Action item: Look for the line containing "Instruction: Open the Loop row hamburger menu" in the entries below, then print that line and all that follow it exactly.

Data supplied:
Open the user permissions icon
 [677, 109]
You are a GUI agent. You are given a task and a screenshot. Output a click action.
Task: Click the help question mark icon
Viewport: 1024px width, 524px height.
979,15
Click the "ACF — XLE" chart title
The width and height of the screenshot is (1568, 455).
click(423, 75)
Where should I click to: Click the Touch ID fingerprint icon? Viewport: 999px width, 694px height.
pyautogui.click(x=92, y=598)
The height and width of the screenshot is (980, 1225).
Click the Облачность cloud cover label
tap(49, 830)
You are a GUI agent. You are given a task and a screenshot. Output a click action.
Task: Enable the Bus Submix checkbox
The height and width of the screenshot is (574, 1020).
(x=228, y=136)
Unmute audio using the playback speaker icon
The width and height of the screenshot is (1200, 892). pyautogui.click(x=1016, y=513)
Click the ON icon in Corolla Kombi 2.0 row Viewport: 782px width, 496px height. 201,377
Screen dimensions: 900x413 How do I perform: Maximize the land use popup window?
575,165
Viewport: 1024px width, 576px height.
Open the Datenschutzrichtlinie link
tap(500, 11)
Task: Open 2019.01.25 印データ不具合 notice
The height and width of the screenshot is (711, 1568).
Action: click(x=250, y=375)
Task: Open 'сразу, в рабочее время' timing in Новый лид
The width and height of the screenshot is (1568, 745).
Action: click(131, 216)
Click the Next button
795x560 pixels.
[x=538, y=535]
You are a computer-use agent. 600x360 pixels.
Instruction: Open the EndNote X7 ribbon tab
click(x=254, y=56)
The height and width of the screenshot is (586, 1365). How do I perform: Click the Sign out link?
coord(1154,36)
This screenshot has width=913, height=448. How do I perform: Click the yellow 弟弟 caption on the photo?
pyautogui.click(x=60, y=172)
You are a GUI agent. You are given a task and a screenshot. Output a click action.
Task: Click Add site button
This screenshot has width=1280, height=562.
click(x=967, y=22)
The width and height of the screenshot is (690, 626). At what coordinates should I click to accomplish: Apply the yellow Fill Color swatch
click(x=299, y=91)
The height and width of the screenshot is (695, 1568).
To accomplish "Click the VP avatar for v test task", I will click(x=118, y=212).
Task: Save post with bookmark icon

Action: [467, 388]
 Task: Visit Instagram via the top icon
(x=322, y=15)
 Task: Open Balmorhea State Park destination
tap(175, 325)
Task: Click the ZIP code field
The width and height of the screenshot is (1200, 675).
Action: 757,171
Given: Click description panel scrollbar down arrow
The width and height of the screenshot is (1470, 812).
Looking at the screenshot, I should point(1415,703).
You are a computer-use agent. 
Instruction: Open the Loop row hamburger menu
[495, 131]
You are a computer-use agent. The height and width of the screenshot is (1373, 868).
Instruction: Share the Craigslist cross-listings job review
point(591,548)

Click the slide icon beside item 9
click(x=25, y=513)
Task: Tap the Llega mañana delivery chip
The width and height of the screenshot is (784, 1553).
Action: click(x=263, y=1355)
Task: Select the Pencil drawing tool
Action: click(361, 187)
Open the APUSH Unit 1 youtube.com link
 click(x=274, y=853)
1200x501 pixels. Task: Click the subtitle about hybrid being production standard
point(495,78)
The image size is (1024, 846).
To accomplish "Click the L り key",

Expected answer:
Instruction: Open the Loop row hamburger menu
[495, 131]
You are a computer-use agent. The height and width of the screenshot is (1373, 868).
Instruction: Share the Craigslist cross-listings job review
point(591,548)

Click the slide icon beside item 9
click(x=25, y=513)
Task: Tap the Llega mañana delivery chip
The width and height of the screenshot is (784, 1553).
Action: click(x=263, y=1355)
Task: Select the Pencil drawing tool
Action: click(361, 187)
Open the APUSH Unit 1 youtube.com link
 click(x=274, y=853)
1200x501 pixels. Task: Click the subtitle about hybrid being production standard
point(495,78)
The image size is (1024, 846).
To accomplish "Click the L り key",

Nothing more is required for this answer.